Further, we will be discontinuing the usage of www.eclipse.org/$PROJECTNAME in favour of eclipseprojects.io/$PROJECTNAME, to enhance security of the eclipse.org domain.
That project was built using our hugo-eclipsefdn-website-boilerplate project which aims to help our projects build a Hugo website using Eclipse Infrastructure.
@cguindon sgtm. The CHESS project should be able to set up the Jenkins job per instructions in the wiki. The releng/webdev teams can assist depending on what kind of issues come up.
Should chess webpages be manually placed in a specific folder (e.g. /static) of the new chess-website repo?
When the process is complete, the old website (https://www.eclipse.org/chess) will be replaced with the chess webpages located in the main branch, correct?
This is a portion of Jenkinsfile:
stage('Build website (staging) with Hugo'){when{branch'staging'}steps{container('hugo'){dir('hugo'){sh'hugo -b https://staging.eclipse.org/${PROJECT_NAME}/'}}}}
Currently our website checkout tooling doesn't support repos anywhere other than git.eclipse.org/www.eclipse.org/project-id.git, so that will need to be changed before this content can be deployed.
Our boilerplate is a website example using Hugo. You can find more information about Hugo on their documentation website:
https://gohugo.io/documentation/
Staging.eclipse.org is a test site that picks up the 'staging' branch of a website repo and deploys it. The idea is to allow projects to test updates before doing damage to their 'live' website.
It is not possible to copy-and-paste the old website. Its content should be arranged to Hugo format.
In theory, what you are describing here should work. However, I don't think that Hugo is the right choice for you if you don't plan to use Hugo to manage your content.
An alternative solution would be to modify your Jenkins job to push new commits to the Gerrit repo each time a change is committed to your Gitlab repo.
However, we do understand that some projects don't want to use Gerrit for web development. Our current solution for that is Jenkins.
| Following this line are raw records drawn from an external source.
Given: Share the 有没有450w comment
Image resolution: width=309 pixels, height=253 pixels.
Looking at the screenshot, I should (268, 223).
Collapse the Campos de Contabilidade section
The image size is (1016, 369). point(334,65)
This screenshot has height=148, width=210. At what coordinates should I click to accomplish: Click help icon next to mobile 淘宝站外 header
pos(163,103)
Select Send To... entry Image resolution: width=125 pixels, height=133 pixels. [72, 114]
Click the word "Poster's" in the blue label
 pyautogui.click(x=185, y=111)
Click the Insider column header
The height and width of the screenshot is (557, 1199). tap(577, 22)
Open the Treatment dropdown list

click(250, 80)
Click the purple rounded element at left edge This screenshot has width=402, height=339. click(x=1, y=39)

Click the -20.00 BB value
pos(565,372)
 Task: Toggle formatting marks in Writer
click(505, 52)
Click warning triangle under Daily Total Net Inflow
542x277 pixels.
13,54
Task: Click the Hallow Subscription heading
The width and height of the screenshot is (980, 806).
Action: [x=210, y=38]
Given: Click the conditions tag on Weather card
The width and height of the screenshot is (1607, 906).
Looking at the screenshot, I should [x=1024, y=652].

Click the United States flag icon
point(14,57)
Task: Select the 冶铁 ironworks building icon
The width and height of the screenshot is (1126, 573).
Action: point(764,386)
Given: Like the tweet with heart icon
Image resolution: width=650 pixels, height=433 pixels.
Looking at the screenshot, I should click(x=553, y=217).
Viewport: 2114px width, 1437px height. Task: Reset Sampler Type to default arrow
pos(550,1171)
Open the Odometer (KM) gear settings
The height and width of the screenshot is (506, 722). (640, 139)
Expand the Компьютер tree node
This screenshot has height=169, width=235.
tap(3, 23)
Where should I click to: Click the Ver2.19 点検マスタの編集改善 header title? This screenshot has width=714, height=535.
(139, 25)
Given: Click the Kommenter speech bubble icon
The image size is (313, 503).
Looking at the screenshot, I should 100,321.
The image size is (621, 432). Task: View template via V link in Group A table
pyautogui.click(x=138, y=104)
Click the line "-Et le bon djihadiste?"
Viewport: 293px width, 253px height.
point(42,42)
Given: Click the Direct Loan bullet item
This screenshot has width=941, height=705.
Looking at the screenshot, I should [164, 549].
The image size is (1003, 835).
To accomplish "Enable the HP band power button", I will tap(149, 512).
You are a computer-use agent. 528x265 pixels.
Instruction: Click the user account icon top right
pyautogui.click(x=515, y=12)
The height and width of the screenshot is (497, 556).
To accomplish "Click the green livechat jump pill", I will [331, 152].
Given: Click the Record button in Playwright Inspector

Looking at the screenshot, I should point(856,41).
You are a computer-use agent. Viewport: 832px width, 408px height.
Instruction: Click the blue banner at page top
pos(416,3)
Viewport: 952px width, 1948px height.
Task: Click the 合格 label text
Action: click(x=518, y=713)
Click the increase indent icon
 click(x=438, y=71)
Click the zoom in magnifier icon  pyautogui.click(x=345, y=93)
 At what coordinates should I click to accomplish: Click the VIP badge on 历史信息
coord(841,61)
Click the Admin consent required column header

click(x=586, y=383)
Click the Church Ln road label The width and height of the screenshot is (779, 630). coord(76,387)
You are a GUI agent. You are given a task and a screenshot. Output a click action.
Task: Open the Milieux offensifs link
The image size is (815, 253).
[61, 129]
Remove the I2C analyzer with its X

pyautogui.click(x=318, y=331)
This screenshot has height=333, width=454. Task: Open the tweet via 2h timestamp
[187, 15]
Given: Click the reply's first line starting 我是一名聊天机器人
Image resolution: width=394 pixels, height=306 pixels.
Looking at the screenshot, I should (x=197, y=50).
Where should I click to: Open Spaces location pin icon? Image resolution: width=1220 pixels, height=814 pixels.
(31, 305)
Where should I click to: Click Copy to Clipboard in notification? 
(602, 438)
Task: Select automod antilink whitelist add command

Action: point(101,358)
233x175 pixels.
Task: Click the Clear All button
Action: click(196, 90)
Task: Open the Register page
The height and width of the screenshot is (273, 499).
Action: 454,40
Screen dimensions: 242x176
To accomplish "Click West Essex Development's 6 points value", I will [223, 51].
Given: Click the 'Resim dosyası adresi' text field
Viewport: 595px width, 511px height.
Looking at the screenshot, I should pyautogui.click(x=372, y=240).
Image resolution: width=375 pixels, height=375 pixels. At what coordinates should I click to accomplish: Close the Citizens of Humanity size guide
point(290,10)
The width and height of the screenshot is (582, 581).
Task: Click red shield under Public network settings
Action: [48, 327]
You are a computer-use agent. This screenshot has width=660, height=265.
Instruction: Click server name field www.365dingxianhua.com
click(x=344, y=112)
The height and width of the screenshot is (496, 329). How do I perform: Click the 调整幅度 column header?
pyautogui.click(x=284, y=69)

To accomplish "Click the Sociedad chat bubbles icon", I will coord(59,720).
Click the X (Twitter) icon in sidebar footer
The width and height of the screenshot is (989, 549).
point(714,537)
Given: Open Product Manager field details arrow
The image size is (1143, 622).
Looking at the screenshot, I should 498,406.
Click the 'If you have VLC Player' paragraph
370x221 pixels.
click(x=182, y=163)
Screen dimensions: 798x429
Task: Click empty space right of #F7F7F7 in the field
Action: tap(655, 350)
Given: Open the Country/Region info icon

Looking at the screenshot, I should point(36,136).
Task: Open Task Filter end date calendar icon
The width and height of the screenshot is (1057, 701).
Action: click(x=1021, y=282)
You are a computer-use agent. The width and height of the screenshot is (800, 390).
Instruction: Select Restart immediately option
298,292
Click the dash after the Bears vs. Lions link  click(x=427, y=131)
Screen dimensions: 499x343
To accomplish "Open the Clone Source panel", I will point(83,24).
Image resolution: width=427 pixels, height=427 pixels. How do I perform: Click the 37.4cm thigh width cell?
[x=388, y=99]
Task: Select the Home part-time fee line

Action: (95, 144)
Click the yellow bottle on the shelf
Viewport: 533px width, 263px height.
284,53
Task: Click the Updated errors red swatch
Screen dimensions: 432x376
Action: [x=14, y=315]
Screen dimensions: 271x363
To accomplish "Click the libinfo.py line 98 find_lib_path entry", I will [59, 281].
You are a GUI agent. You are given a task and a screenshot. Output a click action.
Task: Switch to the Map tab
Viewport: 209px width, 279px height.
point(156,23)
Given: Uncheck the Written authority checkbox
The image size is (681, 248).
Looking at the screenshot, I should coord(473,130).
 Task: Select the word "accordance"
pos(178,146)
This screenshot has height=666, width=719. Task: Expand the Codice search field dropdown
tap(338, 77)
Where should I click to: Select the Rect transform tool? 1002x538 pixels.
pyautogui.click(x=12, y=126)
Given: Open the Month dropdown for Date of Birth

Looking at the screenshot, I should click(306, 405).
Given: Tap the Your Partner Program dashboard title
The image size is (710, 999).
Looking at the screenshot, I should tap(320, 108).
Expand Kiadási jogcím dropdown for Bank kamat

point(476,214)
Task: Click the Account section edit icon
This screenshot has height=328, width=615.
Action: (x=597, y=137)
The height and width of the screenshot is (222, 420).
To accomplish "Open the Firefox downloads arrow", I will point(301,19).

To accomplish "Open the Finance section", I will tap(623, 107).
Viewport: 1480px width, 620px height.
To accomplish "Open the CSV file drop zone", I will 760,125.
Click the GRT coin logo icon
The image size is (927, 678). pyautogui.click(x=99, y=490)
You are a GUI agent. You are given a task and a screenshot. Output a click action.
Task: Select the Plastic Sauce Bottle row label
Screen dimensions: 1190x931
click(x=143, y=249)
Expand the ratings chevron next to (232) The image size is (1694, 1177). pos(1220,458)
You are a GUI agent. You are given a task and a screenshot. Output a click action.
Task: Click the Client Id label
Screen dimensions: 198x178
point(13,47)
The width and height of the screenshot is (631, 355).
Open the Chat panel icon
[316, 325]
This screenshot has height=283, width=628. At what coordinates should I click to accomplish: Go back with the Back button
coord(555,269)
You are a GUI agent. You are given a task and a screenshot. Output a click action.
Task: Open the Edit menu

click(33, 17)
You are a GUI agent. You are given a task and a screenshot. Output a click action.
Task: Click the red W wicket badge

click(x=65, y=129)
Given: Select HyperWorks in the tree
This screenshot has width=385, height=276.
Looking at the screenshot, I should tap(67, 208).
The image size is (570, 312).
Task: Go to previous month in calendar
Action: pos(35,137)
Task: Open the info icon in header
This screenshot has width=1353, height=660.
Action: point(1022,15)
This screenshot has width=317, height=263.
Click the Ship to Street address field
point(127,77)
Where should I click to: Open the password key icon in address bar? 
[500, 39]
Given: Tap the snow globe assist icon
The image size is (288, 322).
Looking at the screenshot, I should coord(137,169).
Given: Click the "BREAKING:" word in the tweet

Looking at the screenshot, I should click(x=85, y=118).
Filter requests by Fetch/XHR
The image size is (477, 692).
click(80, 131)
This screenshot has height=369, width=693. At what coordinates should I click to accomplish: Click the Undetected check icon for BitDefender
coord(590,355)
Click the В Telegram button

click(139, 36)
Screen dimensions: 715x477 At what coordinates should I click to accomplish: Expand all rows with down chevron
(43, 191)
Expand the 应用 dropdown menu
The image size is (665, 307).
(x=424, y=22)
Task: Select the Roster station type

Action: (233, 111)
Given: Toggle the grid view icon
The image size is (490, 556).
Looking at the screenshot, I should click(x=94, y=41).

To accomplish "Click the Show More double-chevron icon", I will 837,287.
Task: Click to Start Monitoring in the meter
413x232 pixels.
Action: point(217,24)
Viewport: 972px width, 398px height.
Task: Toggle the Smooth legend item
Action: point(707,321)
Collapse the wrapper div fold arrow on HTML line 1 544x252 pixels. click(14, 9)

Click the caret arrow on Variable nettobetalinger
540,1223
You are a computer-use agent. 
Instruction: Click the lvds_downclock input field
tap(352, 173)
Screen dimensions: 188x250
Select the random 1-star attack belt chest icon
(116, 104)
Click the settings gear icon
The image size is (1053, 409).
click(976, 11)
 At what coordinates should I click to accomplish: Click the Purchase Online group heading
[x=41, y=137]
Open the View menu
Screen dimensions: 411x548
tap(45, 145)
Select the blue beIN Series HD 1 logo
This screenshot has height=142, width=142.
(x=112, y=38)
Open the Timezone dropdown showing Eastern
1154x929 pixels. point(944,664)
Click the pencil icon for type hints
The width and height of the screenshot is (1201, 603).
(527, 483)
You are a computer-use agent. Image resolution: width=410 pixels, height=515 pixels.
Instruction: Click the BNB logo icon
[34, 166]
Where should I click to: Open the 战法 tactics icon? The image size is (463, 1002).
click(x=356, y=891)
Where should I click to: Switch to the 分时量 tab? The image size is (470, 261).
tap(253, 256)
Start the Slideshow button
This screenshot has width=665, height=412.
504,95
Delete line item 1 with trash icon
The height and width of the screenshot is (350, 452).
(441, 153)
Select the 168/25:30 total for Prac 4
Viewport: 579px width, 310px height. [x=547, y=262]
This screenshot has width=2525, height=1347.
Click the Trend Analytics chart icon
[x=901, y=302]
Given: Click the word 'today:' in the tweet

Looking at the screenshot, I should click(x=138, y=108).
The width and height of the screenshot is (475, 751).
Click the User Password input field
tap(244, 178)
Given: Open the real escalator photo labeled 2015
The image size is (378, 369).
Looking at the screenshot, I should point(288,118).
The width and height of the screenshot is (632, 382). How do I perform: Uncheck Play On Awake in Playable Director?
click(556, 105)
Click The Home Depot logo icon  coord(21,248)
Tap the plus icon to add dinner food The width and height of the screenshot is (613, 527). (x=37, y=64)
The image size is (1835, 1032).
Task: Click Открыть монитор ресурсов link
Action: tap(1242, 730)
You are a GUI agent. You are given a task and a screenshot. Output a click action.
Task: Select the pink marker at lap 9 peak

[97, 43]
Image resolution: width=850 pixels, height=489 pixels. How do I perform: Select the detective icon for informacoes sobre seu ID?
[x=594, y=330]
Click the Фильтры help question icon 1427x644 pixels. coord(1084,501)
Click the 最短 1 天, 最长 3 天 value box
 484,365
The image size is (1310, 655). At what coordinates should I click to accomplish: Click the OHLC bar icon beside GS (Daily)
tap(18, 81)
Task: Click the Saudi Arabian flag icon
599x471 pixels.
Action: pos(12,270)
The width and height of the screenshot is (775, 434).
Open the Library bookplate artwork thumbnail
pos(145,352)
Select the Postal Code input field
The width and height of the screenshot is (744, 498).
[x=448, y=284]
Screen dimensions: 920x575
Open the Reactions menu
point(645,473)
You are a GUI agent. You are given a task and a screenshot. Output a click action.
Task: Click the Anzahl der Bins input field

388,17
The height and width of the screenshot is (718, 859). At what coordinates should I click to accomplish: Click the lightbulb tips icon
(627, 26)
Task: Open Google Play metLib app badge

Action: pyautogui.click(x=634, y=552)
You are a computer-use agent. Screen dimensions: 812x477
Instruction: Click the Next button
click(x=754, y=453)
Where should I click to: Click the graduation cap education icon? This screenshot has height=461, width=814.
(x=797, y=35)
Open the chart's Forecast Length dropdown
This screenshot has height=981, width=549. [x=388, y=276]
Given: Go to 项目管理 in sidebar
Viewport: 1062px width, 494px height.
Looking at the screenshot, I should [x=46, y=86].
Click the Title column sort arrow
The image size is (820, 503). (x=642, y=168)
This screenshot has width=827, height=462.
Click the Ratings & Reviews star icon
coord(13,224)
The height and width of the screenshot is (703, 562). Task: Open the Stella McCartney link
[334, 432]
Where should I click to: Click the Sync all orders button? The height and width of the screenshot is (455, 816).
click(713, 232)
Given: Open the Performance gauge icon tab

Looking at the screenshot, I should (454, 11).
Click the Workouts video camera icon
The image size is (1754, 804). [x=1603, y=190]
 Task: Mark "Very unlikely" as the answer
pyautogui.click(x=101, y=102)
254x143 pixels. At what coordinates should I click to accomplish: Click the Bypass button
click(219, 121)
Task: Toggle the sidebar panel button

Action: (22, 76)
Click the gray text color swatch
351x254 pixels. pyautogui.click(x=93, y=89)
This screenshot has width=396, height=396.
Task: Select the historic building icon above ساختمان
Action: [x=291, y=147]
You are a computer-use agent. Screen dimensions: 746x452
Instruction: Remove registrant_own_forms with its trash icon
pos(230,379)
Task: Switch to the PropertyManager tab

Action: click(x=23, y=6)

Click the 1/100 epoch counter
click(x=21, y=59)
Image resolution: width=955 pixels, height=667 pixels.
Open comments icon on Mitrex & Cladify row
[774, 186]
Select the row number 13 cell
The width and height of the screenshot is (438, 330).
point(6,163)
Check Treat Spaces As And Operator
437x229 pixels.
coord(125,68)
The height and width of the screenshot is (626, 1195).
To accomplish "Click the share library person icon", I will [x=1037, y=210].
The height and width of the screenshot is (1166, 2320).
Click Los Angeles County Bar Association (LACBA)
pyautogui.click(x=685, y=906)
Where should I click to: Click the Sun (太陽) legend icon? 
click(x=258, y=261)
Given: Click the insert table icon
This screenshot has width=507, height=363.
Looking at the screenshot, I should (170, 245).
Projects can decide to use Github or Gitlab to manage their project website source code. To do so, the project must create a Jenkins job that will commit the website assets to the Gerrit repo. This is basically what the Jenkins example in our boilerplate project is doing.
I still don't know. What's the purpose of https://staging.eclipse.org/?
Webmaster is right. It allows you to deploy your changes to our staging server for testing purposes. You don't need to use it if you don't need it.
The staging server requires a username/password. We do this to stop Google from indexing our staging server.